Advanced technologies are gradually occupying even larger roles in the freight industry and supply chain management. With the rapid pace of innovation, the sector is bound to look completely different in the next several years. Three technology buzzwords are currently responsible for transforming current freight processes. These are automation, AI, and of course, that which governs them — big data.
It All Starts with Big Data
For modern businesses that seek new ways to stay competitive and remain relevant, they find significant value in big data. The term refers to the enormous amount of data that can be mined and analyzed to come up with valuable information such as trends, patterns, and associations. Big data provides organizations with new insights and ideas for building better strategies.
This can be especially useful for freight companies. In fact, it’s in logistics and supply chain management where big data holds massive potential. When utilized by digital tools for freight operations, big data can provide benefits like reduced operation costs, increased efficiency, and network optimization. The Dzone reports that 93% of shippers and 98% of third party logistics companies believe that decisions based on big data are key to supply chain success. In this regard, two high-end technologies reliant on big data are disrupting the freight sector in powerful ways…
The Rise of Automation
Automation is any technology that performs a process without human assistance. Automation’s biggest benefit is that it reduces labour time and costs, providing workers with more opportunities to focus on more impactful tasks.
One example is customer service. Gravity Supply Chain previously discussed how supply chain impatience has gotten out of hand , mainly because consumers now enjoy even quicker and more convenient services. But with automated software, freight companies can readily provide supply chain visibility and communicate real-time information on inventory to the customer without having to run a report, pick up the phone or send another email.
Automation doesn’t only benefit consumers.

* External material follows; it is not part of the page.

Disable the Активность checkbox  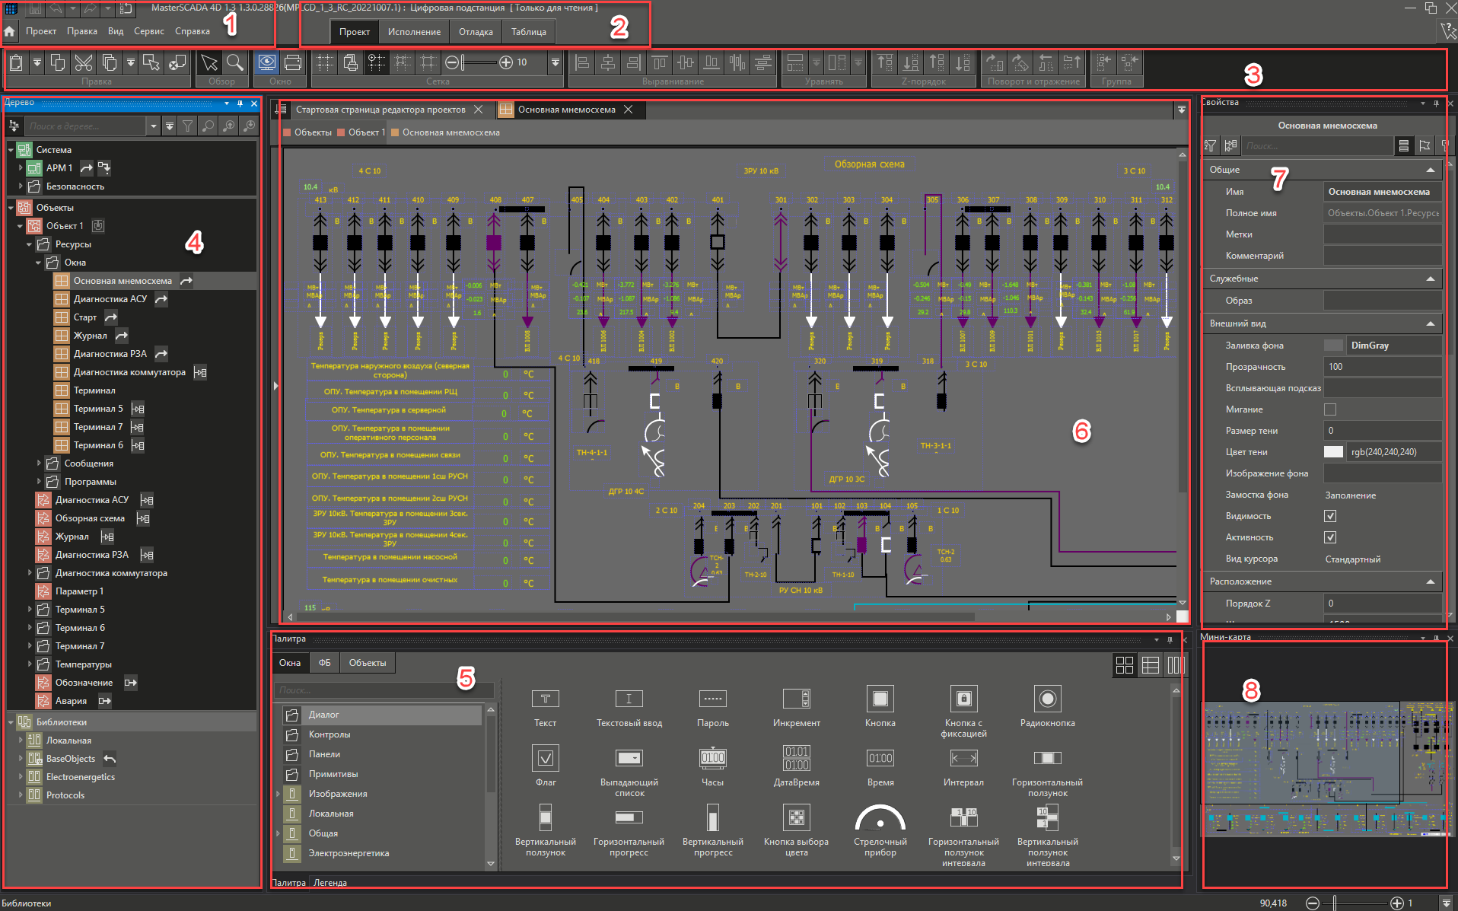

It can also optimize workflows for supply chain managers by doing all the mundane tasks that are typically frustrating or strenuous. For example, automation can eliminate the manual keying in of data on shipping schedules, purchase orders, invoices and so forth which can take hours of time. In the freight industry where efficiency is absolutely vital, automation like this is a welcome improvement.
In addition, the Maasvlakte II shipyard has drawn worldwide attention for being the first fully automated container terminal. Through its smart sensors, the port gathers big data from machines and remotely operated cranes to streamline the moving process and tackle any performance issues. Currently, its terminal operators move 25 to 50% more containers per hour than any other freight terminal in Northern Europe. Freight operations in the shipyard continually improve as the automation software collects more data to analyze and work on. The team behind the technology plans to introduce AI capabilities in the future.

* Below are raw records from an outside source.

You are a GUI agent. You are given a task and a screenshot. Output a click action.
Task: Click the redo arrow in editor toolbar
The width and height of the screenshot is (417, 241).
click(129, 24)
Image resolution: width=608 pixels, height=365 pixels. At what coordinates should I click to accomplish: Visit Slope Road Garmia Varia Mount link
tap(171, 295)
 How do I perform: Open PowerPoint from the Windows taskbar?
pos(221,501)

A Future with Artificial Intelligence
The term “artificial intelligence” is often used interchangeably with automation, but the two have significant differences. Artificial intelligence (AI) is the more advanced technology, since it seeks to mimic human behavior through machine learning. Nevertheless, AI and automation both complement each other.
AI, for instance, can enhance supply chain management in unprecedented ways through prescriptive and predictive analytics. Prescriptive analytics analyses the supply chain network of a freight company and provides robust recommendations on how the supply chain could be made more efficient. For instance, if ETAs are not being met 20% of the time, prescriptive analytics can recommend taking alternate shipping routes to speed ETAs up.
Predictive analytics takes things a step further and uses AI to predict supply chain events before they even occur. For example, based on social media analysis on consumer sentiment, an AI would be able to predict that consumer demand for a particular type of product will rise significantly in the next few weeks, allowing businesses to increase their stock of that product to meet the increased demand. The ultimate AI will be able to dynamically adjust supply chain management based on its prediction of events without any need for human intervention at all.
Another area in which AI is making big strides which affects freight is driverless technology. In theory, an AI-powered car would be able to navigate without any human assistance. Through numerous sensors and its access to information from other connected devices and vehicles, the car collects big data and translates this to its navigation system. When the AI technology fully matures, it could become an effective solution for road safety. Self-driving vehicles would benefit freight companies in terms of labour distribution, since no drivers are required. It can also help reduce costs, since the AI-powered vehicles are designed to use fuel efficiently.
Just last June, Volvo and FedEx held a truck platooning demonstration on US public roads. It involved a convoy of digitally connected trucks, with a designated driver in the lead truck. The driver is essentially in control of all the trucks in the platoon, since they are all programmed to follow the lead truck’s movements. For instance, if the driver hits the brakes, the rest of the AI-powered vehicles automatically do the same. Truck platooning is poised to improve fuel efficiency, increase safety, and reduce driver fatigue.
As updates on AI and automation continue to emerge, the freight industry, along with other sectors, will be on the receiving end of the many benefits they provide. The increasing importance of these high-end solutions are proof of how big data is a powerful asset in any type of enterprise or business.